• Work request: Scan the entries below and give the number of lines containing "Transcribir", with no accompanying words.

• Supplied information:
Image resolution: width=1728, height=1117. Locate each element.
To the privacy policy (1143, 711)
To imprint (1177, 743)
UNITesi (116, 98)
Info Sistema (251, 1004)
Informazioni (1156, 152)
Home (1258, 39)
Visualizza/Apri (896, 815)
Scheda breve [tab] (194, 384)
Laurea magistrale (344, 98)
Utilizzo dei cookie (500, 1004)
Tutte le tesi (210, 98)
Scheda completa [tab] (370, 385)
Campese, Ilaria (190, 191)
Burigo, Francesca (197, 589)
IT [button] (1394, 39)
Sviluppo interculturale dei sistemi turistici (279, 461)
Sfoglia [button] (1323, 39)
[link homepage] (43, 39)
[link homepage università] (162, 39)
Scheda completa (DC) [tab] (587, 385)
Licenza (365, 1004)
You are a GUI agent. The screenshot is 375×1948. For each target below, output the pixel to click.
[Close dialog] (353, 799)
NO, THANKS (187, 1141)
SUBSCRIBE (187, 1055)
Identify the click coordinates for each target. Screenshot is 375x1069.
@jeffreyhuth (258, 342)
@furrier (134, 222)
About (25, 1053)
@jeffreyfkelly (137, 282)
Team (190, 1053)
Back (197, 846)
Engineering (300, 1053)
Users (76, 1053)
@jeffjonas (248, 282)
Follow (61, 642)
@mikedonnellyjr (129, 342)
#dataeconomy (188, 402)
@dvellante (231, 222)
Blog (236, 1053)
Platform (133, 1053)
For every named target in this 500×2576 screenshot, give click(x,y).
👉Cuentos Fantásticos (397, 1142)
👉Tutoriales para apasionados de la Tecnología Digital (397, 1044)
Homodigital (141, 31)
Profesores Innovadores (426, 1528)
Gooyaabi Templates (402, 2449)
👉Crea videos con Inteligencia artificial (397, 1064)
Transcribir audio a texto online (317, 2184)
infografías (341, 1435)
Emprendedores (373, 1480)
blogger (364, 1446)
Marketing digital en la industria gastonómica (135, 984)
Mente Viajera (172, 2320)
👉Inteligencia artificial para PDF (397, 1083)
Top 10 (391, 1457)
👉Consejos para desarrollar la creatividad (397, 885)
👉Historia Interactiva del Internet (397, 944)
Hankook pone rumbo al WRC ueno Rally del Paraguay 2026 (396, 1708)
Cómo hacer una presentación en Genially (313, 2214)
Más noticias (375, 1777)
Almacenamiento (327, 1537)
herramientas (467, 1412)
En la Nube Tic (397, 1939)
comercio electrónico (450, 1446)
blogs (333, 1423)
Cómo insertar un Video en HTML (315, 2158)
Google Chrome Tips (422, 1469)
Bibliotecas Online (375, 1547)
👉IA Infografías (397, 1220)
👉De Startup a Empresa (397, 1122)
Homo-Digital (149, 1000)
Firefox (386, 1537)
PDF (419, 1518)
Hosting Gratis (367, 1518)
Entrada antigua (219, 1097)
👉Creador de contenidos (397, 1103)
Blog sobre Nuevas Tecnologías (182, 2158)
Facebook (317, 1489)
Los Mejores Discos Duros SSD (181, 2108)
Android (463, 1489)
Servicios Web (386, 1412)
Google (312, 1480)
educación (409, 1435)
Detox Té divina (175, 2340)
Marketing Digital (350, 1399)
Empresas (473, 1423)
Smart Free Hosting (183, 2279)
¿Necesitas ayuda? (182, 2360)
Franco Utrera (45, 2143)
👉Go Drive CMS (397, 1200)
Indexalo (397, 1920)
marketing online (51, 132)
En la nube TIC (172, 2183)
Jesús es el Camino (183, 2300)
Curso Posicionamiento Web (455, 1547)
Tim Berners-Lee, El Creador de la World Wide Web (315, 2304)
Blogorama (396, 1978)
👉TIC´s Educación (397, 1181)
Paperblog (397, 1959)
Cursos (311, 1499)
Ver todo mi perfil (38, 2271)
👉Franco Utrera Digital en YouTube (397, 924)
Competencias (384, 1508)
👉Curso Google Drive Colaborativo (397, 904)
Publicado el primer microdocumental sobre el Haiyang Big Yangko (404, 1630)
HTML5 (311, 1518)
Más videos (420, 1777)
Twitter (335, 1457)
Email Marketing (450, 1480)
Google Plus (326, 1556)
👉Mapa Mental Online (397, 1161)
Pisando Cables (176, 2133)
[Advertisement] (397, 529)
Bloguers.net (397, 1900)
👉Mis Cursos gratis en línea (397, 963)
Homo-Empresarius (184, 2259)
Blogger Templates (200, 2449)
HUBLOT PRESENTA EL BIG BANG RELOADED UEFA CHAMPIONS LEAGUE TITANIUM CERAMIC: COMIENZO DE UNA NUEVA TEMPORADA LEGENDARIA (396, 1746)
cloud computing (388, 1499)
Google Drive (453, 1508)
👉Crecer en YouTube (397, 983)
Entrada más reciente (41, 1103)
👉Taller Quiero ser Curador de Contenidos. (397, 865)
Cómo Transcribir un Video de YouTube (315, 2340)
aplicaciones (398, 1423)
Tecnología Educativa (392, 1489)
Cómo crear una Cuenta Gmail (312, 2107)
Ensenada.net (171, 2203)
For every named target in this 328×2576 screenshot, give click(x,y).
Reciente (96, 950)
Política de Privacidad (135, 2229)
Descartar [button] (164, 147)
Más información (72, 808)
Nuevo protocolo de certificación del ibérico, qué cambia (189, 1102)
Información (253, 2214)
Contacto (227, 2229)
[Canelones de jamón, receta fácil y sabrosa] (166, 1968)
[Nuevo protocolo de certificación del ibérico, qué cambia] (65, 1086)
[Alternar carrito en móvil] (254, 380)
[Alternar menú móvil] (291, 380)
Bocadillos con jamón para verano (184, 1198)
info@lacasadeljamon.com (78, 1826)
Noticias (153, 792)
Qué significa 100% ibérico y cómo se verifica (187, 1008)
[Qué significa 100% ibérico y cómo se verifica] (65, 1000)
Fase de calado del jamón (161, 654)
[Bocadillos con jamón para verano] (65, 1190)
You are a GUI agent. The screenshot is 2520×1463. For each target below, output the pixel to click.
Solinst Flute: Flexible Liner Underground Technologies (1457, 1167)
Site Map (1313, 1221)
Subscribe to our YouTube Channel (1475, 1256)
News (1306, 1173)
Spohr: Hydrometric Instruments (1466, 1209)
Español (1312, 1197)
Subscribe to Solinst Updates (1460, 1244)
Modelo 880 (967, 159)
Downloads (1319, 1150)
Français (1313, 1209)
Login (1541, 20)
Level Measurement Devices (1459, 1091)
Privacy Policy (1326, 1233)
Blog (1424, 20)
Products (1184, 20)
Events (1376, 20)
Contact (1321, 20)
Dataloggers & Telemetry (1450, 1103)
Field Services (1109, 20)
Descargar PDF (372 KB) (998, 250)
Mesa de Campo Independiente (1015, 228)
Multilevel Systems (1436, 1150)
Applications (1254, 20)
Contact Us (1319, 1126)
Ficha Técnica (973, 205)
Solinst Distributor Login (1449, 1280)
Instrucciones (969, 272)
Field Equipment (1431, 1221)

• Response: 2